- _Your task_: Reproduce, word for word, the part of the records that opens with the line containing "Task: Select Saturday, September 14, 2024" and closes with the line containing "Action: tap(709, 371)", including both of those lines. Omit the pictures from your output.

- _Dataset_:

* START *

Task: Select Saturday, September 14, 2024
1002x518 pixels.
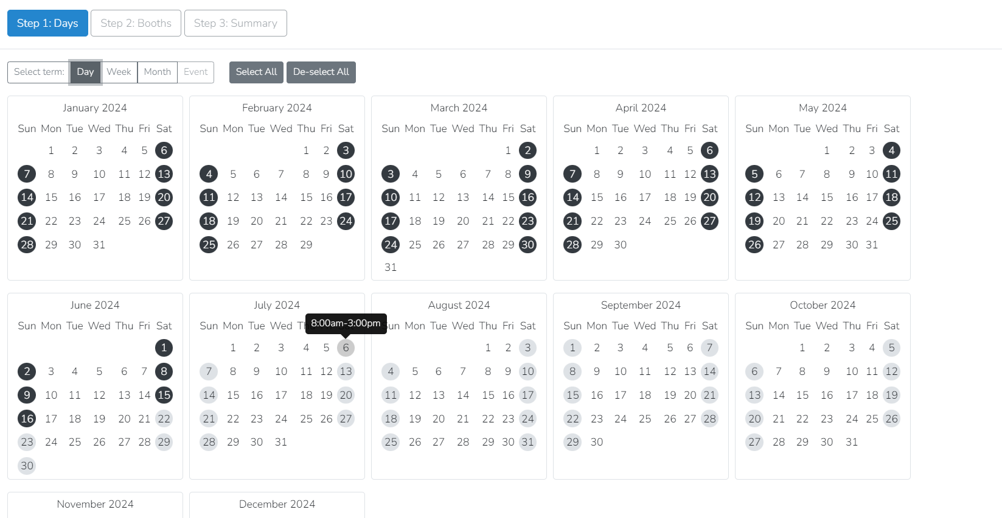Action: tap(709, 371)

* END *
* START *

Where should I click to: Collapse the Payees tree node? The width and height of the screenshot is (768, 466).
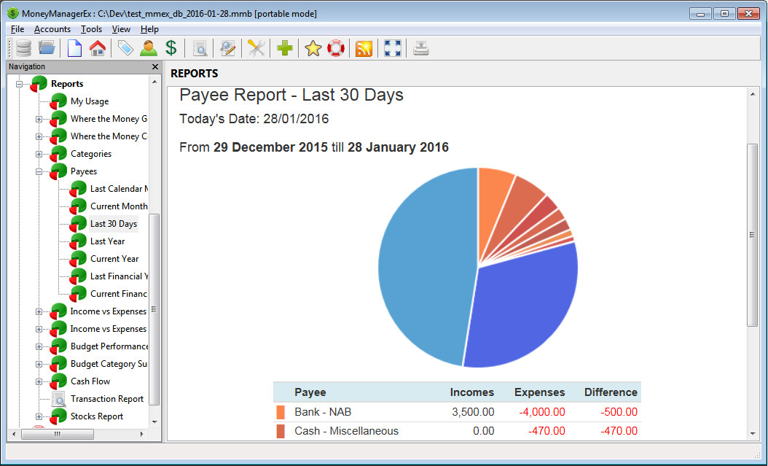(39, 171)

* END *

- _Answer to this task_:
Task: Select Saturday, September 14, 2024
1002x518 pixels.
Action: tap(709, 371)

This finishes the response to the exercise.